Allows multiple clients to access and share data from a centralized database server.
Supports concurrent access and often used in enterprise-level applications.
Advantages: Scalability, centralized management, and concurrent access.
Disadvantages: Potential bottlenecks if not properly designed, security concerns.
Parallel Databases:
Parallel databases leverage multiple cores, shared memory, and parallel processing to improve data processing performance.
Characteristics:
Use multiple processors or cores to process data in parallel.
Can have various configurations, such as shared-memory, shared-disk, or shared-nothing architectures.
Suitable for data-intensive applications that require high processing power.
Advantages: Enhanced performance for data-intensive tasks, scalability.
Disadvantages: Complexity in setup and management, cost.
Distributed Databases:
Distributed databases are designed to manage data across multiple geographical locations or nodes.
Characteristics:
Data is distributed across different servers or nodes, which can be in different physical locations.

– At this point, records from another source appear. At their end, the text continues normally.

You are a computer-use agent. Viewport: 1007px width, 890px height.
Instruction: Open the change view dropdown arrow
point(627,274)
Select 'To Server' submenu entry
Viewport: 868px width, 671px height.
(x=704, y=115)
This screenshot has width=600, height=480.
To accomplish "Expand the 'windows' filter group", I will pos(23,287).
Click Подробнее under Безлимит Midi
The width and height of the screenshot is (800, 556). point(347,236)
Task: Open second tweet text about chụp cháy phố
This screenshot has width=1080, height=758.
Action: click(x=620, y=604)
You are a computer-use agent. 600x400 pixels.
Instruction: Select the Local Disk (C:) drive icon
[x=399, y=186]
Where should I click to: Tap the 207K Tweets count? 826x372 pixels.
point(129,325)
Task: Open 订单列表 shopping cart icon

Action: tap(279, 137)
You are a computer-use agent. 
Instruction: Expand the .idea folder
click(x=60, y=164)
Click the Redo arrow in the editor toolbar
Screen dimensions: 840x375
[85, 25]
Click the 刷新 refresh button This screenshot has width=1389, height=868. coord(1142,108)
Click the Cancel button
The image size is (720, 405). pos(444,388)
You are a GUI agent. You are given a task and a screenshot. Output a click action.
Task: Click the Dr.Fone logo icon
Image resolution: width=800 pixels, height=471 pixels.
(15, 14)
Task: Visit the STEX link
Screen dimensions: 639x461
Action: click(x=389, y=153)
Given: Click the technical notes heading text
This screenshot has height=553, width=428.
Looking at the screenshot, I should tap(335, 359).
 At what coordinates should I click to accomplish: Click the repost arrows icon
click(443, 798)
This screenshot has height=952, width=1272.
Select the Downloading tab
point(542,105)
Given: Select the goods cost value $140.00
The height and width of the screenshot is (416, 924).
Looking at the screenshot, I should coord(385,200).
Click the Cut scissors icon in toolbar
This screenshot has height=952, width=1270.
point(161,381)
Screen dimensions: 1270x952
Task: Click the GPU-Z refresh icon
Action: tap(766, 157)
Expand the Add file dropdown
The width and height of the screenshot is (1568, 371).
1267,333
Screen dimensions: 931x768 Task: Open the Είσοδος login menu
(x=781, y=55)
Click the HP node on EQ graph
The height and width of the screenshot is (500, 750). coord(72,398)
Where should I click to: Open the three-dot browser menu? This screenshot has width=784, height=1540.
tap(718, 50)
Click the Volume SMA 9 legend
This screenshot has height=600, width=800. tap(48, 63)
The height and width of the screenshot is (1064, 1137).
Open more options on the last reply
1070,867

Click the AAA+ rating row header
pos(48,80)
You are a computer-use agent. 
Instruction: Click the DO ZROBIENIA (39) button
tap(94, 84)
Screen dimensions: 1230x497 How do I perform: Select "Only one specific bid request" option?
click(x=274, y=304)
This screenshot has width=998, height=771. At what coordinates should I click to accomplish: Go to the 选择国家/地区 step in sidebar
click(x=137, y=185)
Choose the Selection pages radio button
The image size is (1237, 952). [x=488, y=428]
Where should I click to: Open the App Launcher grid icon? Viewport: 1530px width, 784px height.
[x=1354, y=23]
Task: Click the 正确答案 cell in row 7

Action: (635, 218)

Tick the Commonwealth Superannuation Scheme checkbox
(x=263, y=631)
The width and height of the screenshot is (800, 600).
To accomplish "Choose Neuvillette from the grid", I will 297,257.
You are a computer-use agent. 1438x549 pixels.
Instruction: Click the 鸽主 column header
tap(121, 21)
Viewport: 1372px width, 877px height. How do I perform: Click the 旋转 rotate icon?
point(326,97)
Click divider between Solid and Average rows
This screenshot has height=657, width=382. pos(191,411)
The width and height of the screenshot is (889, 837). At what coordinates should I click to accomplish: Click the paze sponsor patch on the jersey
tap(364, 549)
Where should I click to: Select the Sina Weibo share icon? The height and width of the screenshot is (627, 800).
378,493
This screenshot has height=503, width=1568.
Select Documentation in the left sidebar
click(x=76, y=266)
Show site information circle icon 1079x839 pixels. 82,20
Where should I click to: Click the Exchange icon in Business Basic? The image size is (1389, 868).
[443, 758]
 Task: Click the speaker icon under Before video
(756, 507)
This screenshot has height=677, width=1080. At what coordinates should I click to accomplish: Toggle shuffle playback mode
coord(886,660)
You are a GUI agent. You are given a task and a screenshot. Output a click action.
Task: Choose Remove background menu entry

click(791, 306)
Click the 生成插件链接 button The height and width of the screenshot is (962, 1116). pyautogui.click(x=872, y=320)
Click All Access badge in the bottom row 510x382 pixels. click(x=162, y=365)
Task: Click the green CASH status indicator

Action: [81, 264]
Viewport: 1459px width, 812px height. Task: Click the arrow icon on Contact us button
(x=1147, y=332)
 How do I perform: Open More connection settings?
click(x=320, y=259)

Often used in scenarios where data needs to be accessible from various locations.
Can handle schema and data heterogeneity, making it suitable for large-scale and diverse data environments.
Advantages: Geographical distribution, fault tolerance, scalability, support for diverse data types.
Disadvantages: Complex to manage and coordinate, potential latency due to distributed nature.
2 and 3 Tier architectures
Advantages of 2-Tier Architecture:
Simplicity: Easier to design and implement for small-scale applications.
Low latency: Direct communication between the client and server tiers can result in faster response times for certain tasks.
Disadvantages of 2-Tier Architecture:
Scalability limitations: Limited scalability due to the client handling both the presentation and business logic.
Security concerns: Security risks associated with exposing business logic on the client-side.
Advantages of 3-Tier Architecture:
Improved scalability: Separation of business logic and data management allows for better scalability as the load can be distributed across multiple application servers.
Enhanced security: Business logic is not exposed on the client side, reducing security risks.
Maintenance and flexibility: Easier to maintain and update individual tiers without affecting others.
Disadvantages of 3-Tier Architecture:
Increased complexity: More components and interactions make the architecture more complex to design and manage.
Potential latency: The additional communication layer between the client and server may introduce some latency compared to the 2-Tier model.